DISTRICT CONSUMER DISPUTES REDRESSAL FORUM-II, U.T. CHANDIGARH
Consumer Complaint No | : | 471 of 2018 |
Date of Institution | : | 23.08.2018 |
Date of Decision | : | 28.05.2019 |
Surjit Kaur wife of Avtar Singh, resident of House No.2140/A, Sector 42-C, Chandigarh. HaryaHarHar
…………….Complainant
1] M/s IDBI Bank Ltd., SCO No.54-55, Sector 8-C, Madhya Marg, Chandigarh through its Manager.
2] IDBI Bank Ltd., Tower WTC Complex, Cuff Parade Mumbai 400005 through its Manager.
………. Opposite Parties
MR.RAVINDER SINGH MEMBER
Argued by :- Sh.Sandeep Kumar, Adv. for complainant.
Sh.Sahil Singla, Adv. for OPs
The complainant purchased Deep Discount Bond worth Rs.2700/- dated 31.3.1992 from OP Bank (An.C-1 & C-2). It is averred that as per terms & conditions of the said bond, as on 31.3.2017, a sum of Rs.1,00,000/- would be the face value of said Bond.

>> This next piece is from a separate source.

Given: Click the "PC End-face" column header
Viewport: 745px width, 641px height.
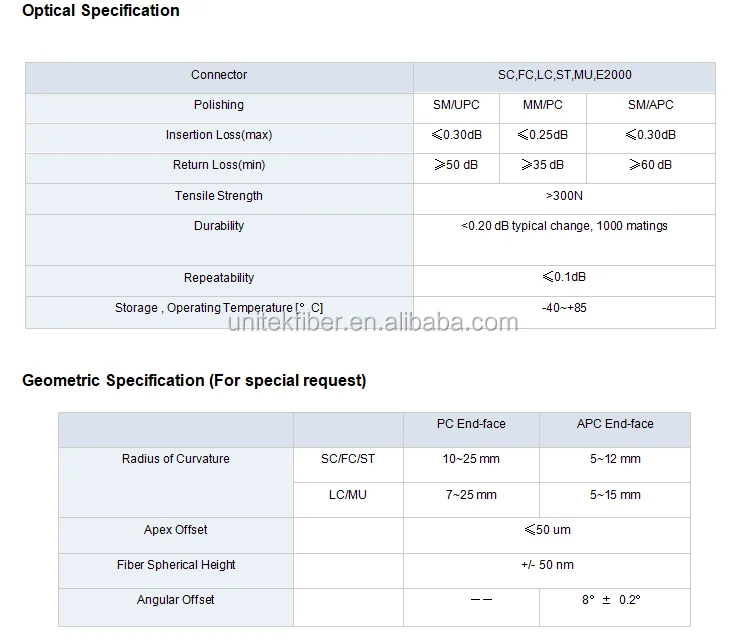Looking at the screenshot, I should [471, 424].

However, the OPs issued public notice on dated 4.6.2010 in “The Hindu” (Ann.C-3) for redemption of bond scheme by exercise of call option prior to normal maturity dates, which was not in the knowledge of the complainant. As such, after the period of maturity i.e. 31.3.2017, when the complainant enquired about the value she would receive against the said Bond, she was informed that the bank has already invited a call option to all investors to redeem the bonds. It is stated that at the time of call option, the redemption amount was Rs.12000/- against the investment of Rs.2700/- for each bond. Now the present value including interest will be around Rs.17,000/- for each bond. It is stated that complainant has not received any communication or notice from the OPs with regard to their Call Option to all the investors to redeem bonds in the year 2002. Therefore, alleging the said act of OPs as deficiency in service, hence this complaint has been filed.

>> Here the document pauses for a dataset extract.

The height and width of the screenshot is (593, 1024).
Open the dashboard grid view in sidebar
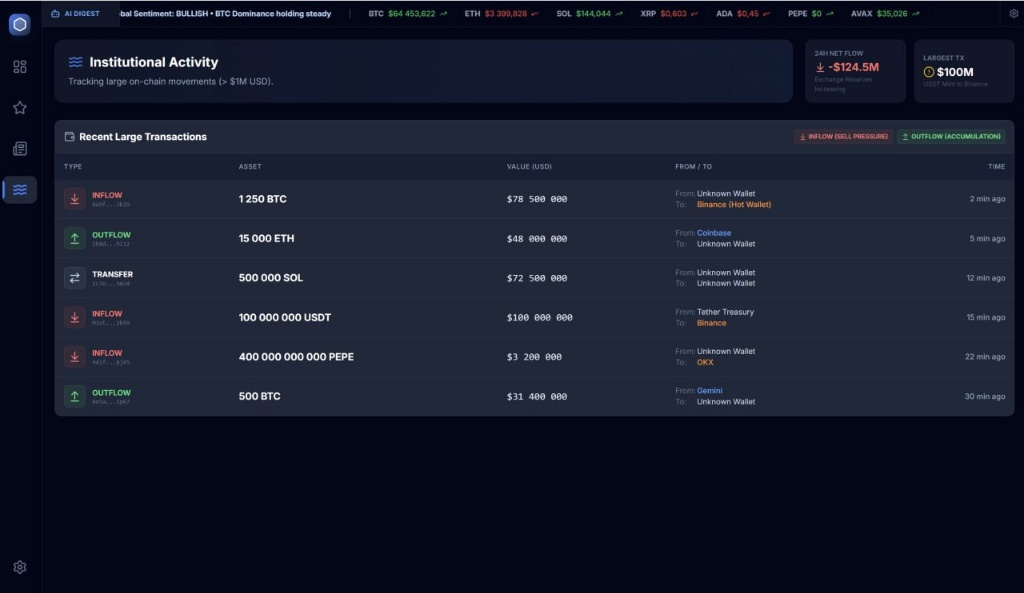coord(19,67)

2] The OPs have filed joint reply and while admitting the factual matrix about the sale of bond in question, stated that they have the option to encash/redeem the bond at the end of every five years from 31.3.1992. It is stated that the OPs exercised the option of redemption of bonds after 10 years i.e. on 31.3.2002 when the deemed face value of the bond was Rs.12,000/-. It is also stated that keeping in view the financial viabilities, the OPs were not able to continue with the scheme due to which the bonds were redeemed at an early date and all the investors were informed accordingly through publication in the leading newspapers and notices were also sent through UPC on the given address. Denying all other allegations and pleading no deficiency in service, the Opposite Parties have prayed for dismissal of the complaint.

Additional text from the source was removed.